Each line of the data below must be given again exactly as written.

# # # # #

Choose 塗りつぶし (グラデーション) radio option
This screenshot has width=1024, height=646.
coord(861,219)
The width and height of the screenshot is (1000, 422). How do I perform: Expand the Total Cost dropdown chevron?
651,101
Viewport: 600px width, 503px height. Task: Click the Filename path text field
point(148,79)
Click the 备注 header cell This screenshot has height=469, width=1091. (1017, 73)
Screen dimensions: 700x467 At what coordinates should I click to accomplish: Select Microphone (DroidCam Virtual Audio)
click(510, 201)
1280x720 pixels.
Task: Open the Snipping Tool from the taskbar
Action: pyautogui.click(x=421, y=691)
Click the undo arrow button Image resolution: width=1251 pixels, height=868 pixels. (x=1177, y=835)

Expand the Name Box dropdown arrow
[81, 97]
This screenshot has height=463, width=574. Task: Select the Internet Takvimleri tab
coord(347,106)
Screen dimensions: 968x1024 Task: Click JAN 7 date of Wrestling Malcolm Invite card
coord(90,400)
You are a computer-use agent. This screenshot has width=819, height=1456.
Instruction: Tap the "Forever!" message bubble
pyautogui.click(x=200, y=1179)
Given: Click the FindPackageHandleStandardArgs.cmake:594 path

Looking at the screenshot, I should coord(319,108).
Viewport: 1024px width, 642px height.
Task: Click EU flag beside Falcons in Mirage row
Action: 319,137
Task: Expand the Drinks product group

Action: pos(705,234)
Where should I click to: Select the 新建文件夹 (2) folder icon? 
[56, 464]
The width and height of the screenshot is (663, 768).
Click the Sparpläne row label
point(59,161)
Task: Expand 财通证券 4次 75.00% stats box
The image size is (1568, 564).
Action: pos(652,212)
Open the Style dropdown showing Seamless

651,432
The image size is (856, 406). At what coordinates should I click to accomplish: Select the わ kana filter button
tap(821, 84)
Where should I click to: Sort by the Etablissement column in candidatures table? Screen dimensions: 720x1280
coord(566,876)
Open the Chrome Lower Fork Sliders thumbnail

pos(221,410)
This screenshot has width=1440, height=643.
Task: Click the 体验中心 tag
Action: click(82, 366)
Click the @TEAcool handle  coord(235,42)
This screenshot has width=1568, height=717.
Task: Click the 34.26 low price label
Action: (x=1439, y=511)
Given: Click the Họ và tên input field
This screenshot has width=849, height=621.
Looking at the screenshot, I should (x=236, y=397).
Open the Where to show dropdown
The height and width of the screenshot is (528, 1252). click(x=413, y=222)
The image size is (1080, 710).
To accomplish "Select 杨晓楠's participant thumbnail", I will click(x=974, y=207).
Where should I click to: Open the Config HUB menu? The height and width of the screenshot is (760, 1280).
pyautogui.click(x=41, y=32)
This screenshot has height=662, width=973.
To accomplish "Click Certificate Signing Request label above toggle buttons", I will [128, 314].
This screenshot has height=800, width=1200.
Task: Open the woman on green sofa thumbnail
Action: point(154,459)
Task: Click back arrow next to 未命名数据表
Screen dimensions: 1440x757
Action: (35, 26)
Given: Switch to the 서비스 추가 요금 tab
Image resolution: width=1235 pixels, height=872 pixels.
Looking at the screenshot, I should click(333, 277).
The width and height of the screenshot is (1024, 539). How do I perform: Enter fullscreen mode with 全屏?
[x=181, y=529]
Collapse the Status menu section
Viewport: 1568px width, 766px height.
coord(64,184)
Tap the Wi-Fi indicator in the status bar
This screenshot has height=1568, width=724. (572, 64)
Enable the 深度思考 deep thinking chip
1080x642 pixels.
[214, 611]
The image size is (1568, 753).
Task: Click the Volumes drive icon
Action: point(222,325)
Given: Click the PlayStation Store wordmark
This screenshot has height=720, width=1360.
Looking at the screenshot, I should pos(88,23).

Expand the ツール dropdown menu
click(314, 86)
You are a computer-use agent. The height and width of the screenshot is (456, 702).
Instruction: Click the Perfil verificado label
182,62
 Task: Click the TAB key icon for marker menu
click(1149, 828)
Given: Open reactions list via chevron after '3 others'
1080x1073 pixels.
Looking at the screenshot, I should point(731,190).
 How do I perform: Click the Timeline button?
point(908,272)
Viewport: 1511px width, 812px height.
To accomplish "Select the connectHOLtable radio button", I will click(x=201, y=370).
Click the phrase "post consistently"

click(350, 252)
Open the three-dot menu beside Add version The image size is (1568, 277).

# # # # #

● The answer:
Choose 塗りつぶし (グラデーション) radio option
This screenshot has width=1024, height=646.
coord(861,219)
The width and height of the screenshot is (1000, 422). How do I perform: Expand the Total Cost dropdown chevron?
651,101
Viewport: 600px width, 503px height. Task: Click the Filename path text field
point(148,79)
Click the 备注 header cell This screenshot has height=469, width=1091. (1017, 73)
Screen dimensions: 700x467 At what coordinates should I click to accomplish: Select Microphone (DroidCam Virtual Audio)
click(510, 201)
1280x720 pixels.
Task: Open the Snipping Tool from the taskbar
Action: pyautogui.click(x=421, y=691)
Click the undo arrow button Image resolution: width=1251 pixels, height=868 pixels. (x=1177, y=835)

Expand the Name Box dropdown arrow
[81, 97]
This screenshot has height=463, width=574. Task: Select the Internet Takvimleri tab
coord(347,106)
Screen dimensions: 968x1024 Task: Click JAN 7 date of Wrestling Malcolm Invite card
coord(90,400)
You are a computer-use agent. This screenshot has width=819, height=1456.
Instruction: Tap the "Forever!" message bubble
pyautogui.click(x=200, y=1179)
Given: Click the FindPackageHandleStandardArgs.cmake:594 path

Looking at the screenshot, I should coord(319,108).
Viewport: 1024px width, 642px height.
Task: Click EU flag beside Falcons in Mirage row
Action: 319,137
Task: Expand the Drinks product group

Action: pos(705,234)
Where should I click to: Select the 新建文件夹 (2) folder icon? 
[56, 464]
The width and height of the screenshot is (663, 768).
Click the Sparpläne row label
point(59,161)
Task: Expand 财通证券 4次 75.00% stats box
The image size is (1568, 564).
Action: pos(652,212)
Open the Style dropdown showing Seamless

651,432
The image size is (856, 406). At what coordinates should I click to accomplish: Select the わ kana filter button
tap(821, 84)
Where should I click to: Sort by the Etablissement column in candidatures table? Screen dimensions: 720x1280
coord(566,876)
Open the Chrome Lower Fork Sliders thumbnail

pos(221,410)
This screenshot has width=1440, height=643.
Task: Click the 体验中心 tag
Action: click(82, 366)
Click the @TEAcool handle  coord(235,42)
This screenshot has width=1568, height=717.
Task: Click the 34.26 low price label
Action: (x=1439, y=511)
Given: Click the Họ và tên input field
This screenshot has width=849, height=621.
Looking at the screenshot, I should (x=236, y=397).
Open the Where to show dropdown
The height and width of the screenshot is (528, 1252). click(x=413, y=222)
The image size is (1080, 710).
To accomplish "Select 杨晓楠's participant thumbnail", I will click(x=974, y=207).
Where should I click to: Open the Config HUB menu? The height and width of the screenshot is (760, 1280).
pyautogui.click(x=41, y=32)
This screenshot has height=662, width=973.
To accomplish "Click Certificate Signing Request label above toggle buttons", I will [128, 314].
This screenshot has height=800, width=1200.
Task: Open the woman on green sofa thumbnail
Action: point(154,459)
Task: Click back arrow next to 未命名数据表
Screen dimensions: 1440x757
Action: (35, 26)
Given: Switch to the 서비스 추가 요금 tab
Image resolution: width=1235 pixels, height=872 pixels.
Looking at the screenshot, I should click(333, 277).
The width and height of the screenshot is (1024, 539). How do I perform: Enter fullscreen mode with 全屏?
[x=181, y=529]
Collapse the Status menu section
Viewport: 1568px width, 766px height.
coord(64,184)
Tap the Wi-Fi indicator in the status bar
This screenshot has height=1568, width=724. (572, 64)
Enable the 深度思考 deep thinking chip
1080x642 pixels.
[214, 611]
The image size is (1568, 753).
Task: Click the Volumes drive icon
Action: point(222,325)
Given: Click the PlayStation Store wordmark
This screenshot has height=720, width=1360.
Looking at the screenshot, I should pos(88,23).

Expand the ツール dropdown menu
click(314, 86)
You are a computer-use agent. The height and width of the screenshot is (456, 702).
Instruction: Click the Perfil verificado label
182,62
 Task: Click the TAB key icon for marker menu
click(1149, 828)
Given: Open reactions list via chevron after '3 others'
1080x1073 pixels.
Looking at the screenshot, I should point(731,190).
 How do I perform: Click the Timeline button?
point(908,272)
Viewport: 1511px width, 812px height.
To accomplish "Select the connectHOLtable radio button", I will click(x=201, y=370).
Click the phrase "post consistently"

click(350, 252)
Open the three-dot menu beside Add version The image size is (1568, 277).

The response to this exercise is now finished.